ADMITTING MY TRUE FEELINGS:
How many times in your life have you covered up your feelings or played them down in fear of being rejected or loosing someone for it. I’ve learnt a lot in a year and that’s not from just my own doings but the actions of others as well, and that is to admit your true feelings. I’ve lost people and nearly lost people in the past year or two from:
a) not standing my ground and admitting I’m not happy with the way someone is behaving
b) acting like I’m not as into someone as I actually am
c) not asking the right questions in regards to where I stand with someone
And I guess you could say I’ve learnt from these mistakes and am now changing the way I go about things when it comes to relationships (family/friends/boys).
I nearly let the fear of rejection completely take over a few months ago when I stupidly didn’t ask more questions in regards to what I was to someone. I was so scared of how I felt/feel about them that when they said ‘well we are just friends I guess’ that I ran away instead of saying to them I BLOODY LIKE YOU…A LOT. I think I let him have all the say in the situation rather than taking control and asking him what he meant by that and asking him how he truly felt.

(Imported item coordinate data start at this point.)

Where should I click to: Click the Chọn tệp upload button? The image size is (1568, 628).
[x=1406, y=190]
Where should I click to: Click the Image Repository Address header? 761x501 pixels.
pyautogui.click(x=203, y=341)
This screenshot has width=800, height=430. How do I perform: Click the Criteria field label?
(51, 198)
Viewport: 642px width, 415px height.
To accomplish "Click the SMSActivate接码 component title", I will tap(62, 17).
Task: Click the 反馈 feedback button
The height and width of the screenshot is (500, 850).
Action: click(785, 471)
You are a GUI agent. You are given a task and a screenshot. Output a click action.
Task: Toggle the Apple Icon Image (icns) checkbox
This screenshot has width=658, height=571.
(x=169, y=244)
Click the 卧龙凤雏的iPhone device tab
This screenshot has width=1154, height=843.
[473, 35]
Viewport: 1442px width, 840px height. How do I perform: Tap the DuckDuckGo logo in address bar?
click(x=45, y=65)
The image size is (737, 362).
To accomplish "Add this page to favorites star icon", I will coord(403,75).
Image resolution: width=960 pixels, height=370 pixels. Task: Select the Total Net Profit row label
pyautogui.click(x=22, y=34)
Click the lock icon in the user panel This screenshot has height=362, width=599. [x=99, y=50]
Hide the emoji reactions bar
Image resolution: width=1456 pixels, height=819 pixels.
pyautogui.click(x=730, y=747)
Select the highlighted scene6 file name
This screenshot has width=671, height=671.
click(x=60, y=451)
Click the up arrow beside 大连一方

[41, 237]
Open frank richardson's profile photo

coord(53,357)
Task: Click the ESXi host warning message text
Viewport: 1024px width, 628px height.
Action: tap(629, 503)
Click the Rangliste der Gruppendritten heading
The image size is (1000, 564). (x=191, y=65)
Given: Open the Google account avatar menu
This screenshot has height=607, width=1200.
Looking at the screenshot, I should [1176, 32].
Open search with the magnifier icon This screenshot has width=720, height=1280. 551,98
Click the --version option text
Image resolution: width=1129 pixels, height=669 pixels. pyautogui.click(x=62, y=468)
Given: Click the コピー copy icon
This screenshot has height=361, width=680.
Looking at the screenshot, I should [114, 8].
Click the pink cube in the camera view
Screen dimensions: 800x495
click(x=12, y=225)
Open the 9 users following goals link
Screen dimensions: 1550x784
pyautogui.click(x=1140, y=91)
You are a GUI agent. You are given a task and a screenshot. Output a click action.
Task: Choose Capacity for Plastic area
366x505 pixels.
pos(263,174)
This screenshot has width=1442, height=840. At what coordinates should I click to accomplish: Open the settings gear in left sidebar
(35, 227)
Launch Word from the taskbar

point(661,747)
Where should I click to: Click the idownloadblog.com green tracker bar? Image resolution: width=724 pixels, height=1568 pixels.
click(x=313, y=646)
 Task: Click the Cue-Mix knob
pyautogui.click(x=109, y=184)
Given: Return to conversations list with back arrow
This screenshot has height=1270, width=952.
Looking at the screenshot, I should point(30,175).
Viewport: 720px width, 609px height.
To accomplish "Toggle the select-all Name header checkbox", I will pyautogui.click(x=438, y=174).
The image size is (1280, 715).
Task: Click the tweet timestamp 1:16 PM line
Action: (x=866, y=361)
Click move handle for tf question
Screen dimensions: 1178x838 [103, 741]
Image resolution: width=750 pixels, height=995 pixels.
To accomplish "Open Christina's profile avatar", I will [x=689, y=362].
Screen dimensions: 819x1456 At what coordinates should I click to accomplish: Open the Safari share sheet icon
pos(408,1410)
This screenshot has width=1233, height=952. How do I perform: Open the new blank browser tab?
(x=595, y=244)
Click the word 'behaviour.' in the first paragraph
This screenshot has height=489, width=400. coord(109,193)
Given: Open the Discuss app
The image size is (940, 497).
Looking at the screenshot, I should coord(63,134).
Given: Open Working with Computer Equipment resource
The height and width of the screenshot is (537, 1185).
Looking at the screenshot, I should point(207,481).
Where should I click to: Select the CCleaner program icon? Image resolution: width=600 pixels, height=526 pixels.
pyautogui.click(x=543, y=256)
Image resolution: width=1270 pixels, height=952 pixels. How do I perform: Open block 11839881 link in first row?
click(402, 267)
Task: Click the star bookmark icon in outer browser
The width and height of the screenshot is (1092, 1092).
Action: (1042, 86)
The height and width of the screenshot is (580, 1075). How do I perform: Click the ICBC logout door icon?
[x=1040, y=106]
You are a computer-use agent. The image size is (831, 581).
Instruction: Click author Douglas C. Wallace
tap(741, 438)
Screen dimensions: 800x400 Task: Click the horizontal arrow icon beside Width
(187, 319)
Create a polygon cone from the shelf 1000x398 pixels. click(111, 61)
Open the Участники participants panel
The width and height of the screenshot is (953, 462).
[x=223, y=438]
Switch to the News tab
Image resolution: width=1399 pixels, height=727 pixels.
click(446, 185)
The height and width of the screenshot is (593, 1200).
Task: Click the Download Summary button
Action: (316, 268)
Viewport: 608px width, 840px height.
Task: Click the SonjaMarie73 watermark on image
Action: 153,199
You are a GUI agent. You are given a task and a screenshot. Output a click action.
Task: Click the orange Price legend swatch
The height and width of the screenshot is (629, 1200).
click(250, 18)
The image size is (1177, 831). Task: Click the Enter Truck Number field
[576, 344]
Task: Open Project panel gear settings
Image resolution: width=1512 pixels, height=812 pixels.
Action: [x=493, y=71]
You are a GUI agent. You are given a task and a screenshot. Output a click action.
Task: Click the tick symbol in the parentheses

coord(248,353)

But no, I said ‘Okay’ got upset about it all and decided that it was too painful to pretend I didn’t like him In the way I did and ran away only to feel 10 times worse because the feelings never went and I was practically lying to myself the whole time.
I had some sort of epiphany about a month ago, realising that I had to be open about how I felt. Which is exactly what I did. And god, did I feel so much better for it. Telling him the real reason why I took it upon myself to attempt to move on and how It wasn’t because I didn’t like him, but in fact the complete opposite. I was scared to be so open, because sometimes when it comes to guys I can be a pretty closed book however this once I put my ego aside and was true to how I’d felt.
It’s a relief letting things out, telling someone you miss them, that you like them and are thinking about them. It can be hard if you don’t get the response you really wanted, but theres always the chance you will.
*jewellery in this post have been gifted to me by Jewellery Box, however all wording and opinions are my own.